Less specifically what about one time chemical castrations (ignoring a perfect sterilization)?
I heard about them before once but wasn't sure really.
Is there any known substance that can decrease fertility of a male?
Less specifically what about one time chemical castrations (ignoring a perfect sterilization)?
I heard about them before once but wasn't sure really.
Numerous chemicals are linked with decreasing male fertility. In fact, studies suggest that unhealthy lifestyles and environmental factors (e.g. plasticisers in the water system) may be causing this decrease in fertility. See: http://www.telegraph.co.uk/men/active/mens-health/10695991/Why-are-mens-sperm-rates-falling.html etc Obviously conclusive studies are limited at this stage.
But if you want to be more specific, I recall that chloroform is known to cause miscarriages and sterility in mice. Googling that to find a citation led me to this article: http://www.ncbi.nlm.nih.gov/pubmed/10969727 Which found evidence of an otherwise non-toxic antifertility agent for male rats.
To be honest, I would be surprised to find studies which have tested a anti-fertility drug on men. Such a thing should not make it past an ethics board (given the ability to prevent impregnation by far less drastic measures, e.g. condoms).
If however you were talking about the sort of chemical castration they did to someone like Alan Turing, they were not designed to sterilise him (heck, his 'crime' was homosexuality and children were not a likely outcome of that), but to alter his hormones and personality. Anyway, modern drugs might be something like Cyproterone acetate or Depot medroxyprogesterone acetate - though that is also used as a birth control drug for women.

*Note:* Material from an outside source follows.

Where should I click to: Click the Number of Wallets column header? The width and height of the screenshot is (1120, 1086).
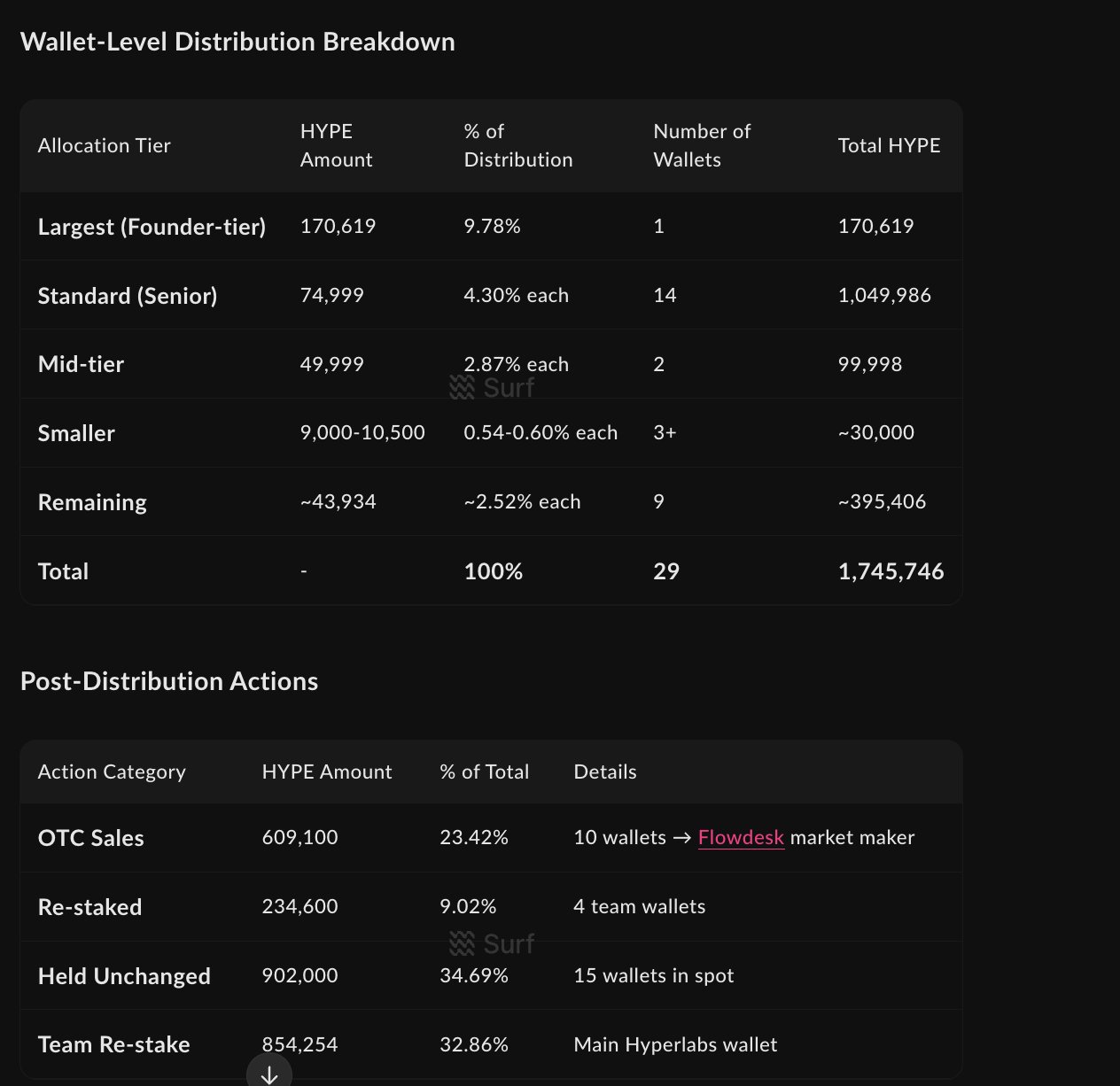701,145
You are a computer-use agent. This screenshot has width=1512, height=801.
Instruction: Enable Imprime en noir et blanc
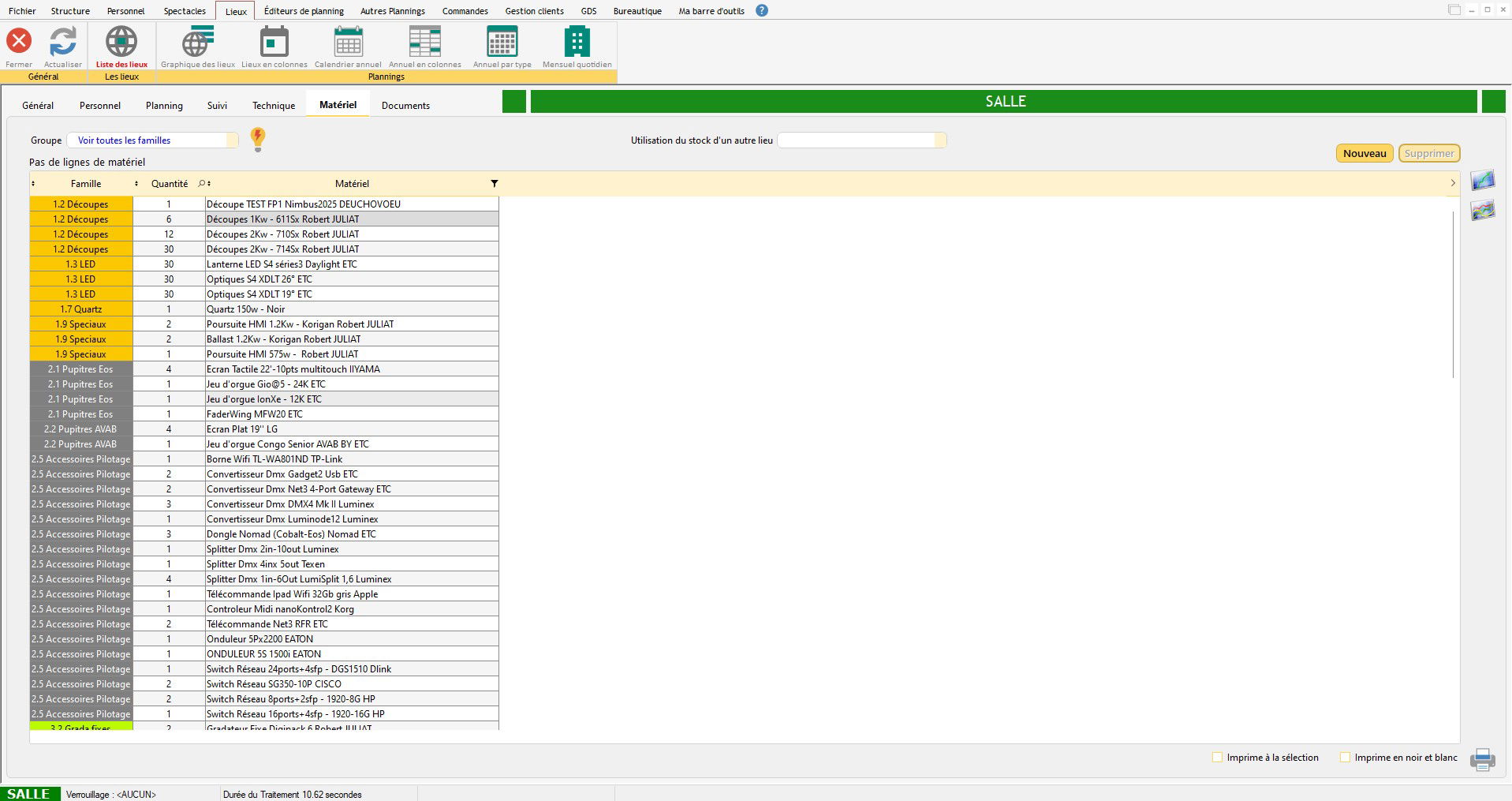(x=1346, y=758)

Be it surgical or pharmacological, sterilization is a way to prevent conception, whereas castration is a suppression of the testes (emasculation). Infertility can be achieved with an intervention on the testes or on other reproductive organs (prostate, seminal vesicle, vas deferens).
Testes not only produce sperm but also androgen hormones (testosterone), which have a plethora of effects on the body, the behaviour, etc. Sperm is made from germ cells and testosterone is produced in Leydig cells.
Antiandrogenic interventions (hormonal or metabolic) will block testosterone (possibly irreversibly, see finasteride). This will affect sperm production, but will also result in androgen deficiency.
Cytotoxic chemicals used in chemotherapy (e.g. cisplatin) affect sperm production, which involves many germ cell divisions. But this is also likely to damage the Leydig cells.
Papaya extract action on sperm motility is reversible.
There are several ongoing studies for male contraceptives (have a look on Wikipedia). One of the big problems though is to reverse the effects.
VasalGel is thought to hit the market by 2018. It is a gel that physically blocks the sperm once injected in the vas deferens but can be washed out to revert its effects.